Désordre avec vue, suivi de Sidérations, Coralie Akiyama (par Murielle Compère-Demarcy)
Désordre avec vue, suivi de Sidérations, Coralie Akiyama, éditions Douro, novembre 2021, 96 pages, 16 €
Des questions jaillissent d’emblée puis, comme à bribes décousues, dans ce Désordre avec vue suivi de Sidérations de Coralie Akiyama qui, après deux romans fantastiques (Féérie pour de vrai aux Éditions Moires en 2019 et Dévorée aux Éditions Vibrations en 2021), signe ici son premier recueil de poésie aux Éditions Douro. Le premier vers sous sa forme interrogative lance le dé d’une partition chaotique au sens où un « désordre » de sentiments, de ressentis, de faits, d’impressions, semble se poser spontanément sur les pages, ne laissant pas au lecteur le temps de s’arrêter mais au contraire l’emportant davantage vers l’instant d’après. Ceci dit rien de confus ici (« Bien mieux qu’une confusion/Un climat insatiable »), les mots étincellent dans les corolles d’une spirale temporelle incalculable, comme une concision à fleur d’une sensibilité aiguë qui affûte et affine ses prises au fur et à mesure qu’elle les hume et les lâche, offerte à la brûlure enivrante et captivante, envoûtante et incessante, du Vivre.

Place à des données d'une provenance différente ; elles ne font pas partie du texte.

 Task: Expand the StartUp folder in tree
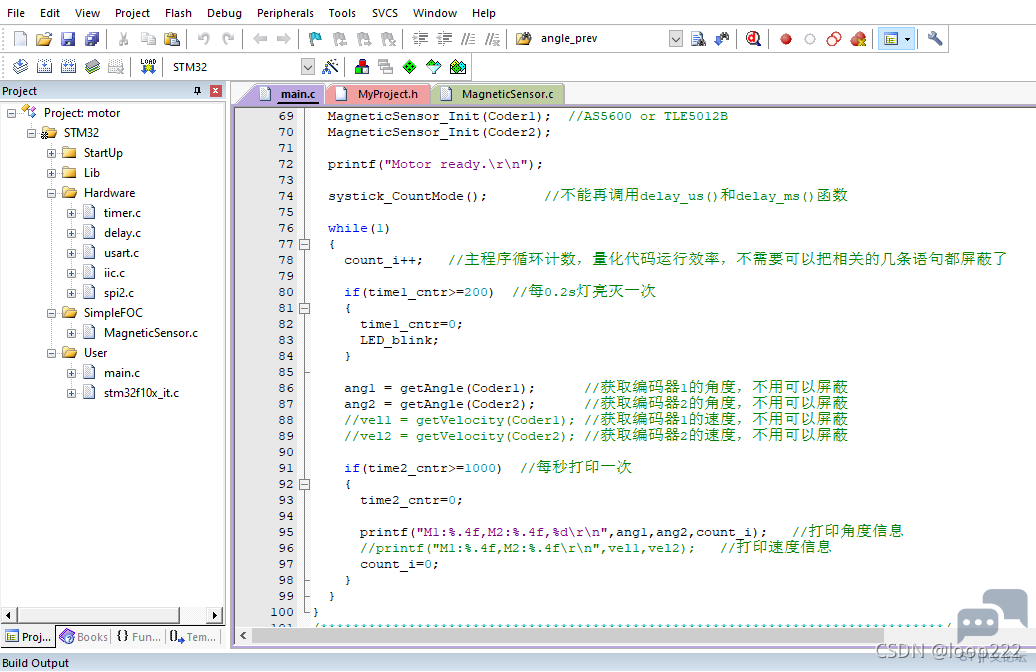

L’amour, ciselé avec la discrétion de ce qui se murmure et/ou crie à l’intérieur plutôt que dans la fureur de ce qui s’exprimerait bruyamment, avance par touches avec une pudeur d’autant plus intense que le langage du corps tremble sans vacarme, s’offre à l’écoute de l’Autre sans se perdre Soi (« Que je prenne racine de moi »). Si la fille dit l’alcoolisme du père et en souffre, si l’amante peut s’éloigner d’un amour avec la tristesse qui accompagne chaque séparation, son être n’en abandonne pas moins son cheminement et participe consciemment à sa propre mue, voire accepte de ne plus être, pour, autrement, se retrouver soi (soi-et-l’autre issu « d’un même désir, // Celui d’être soi et de ne plus être »).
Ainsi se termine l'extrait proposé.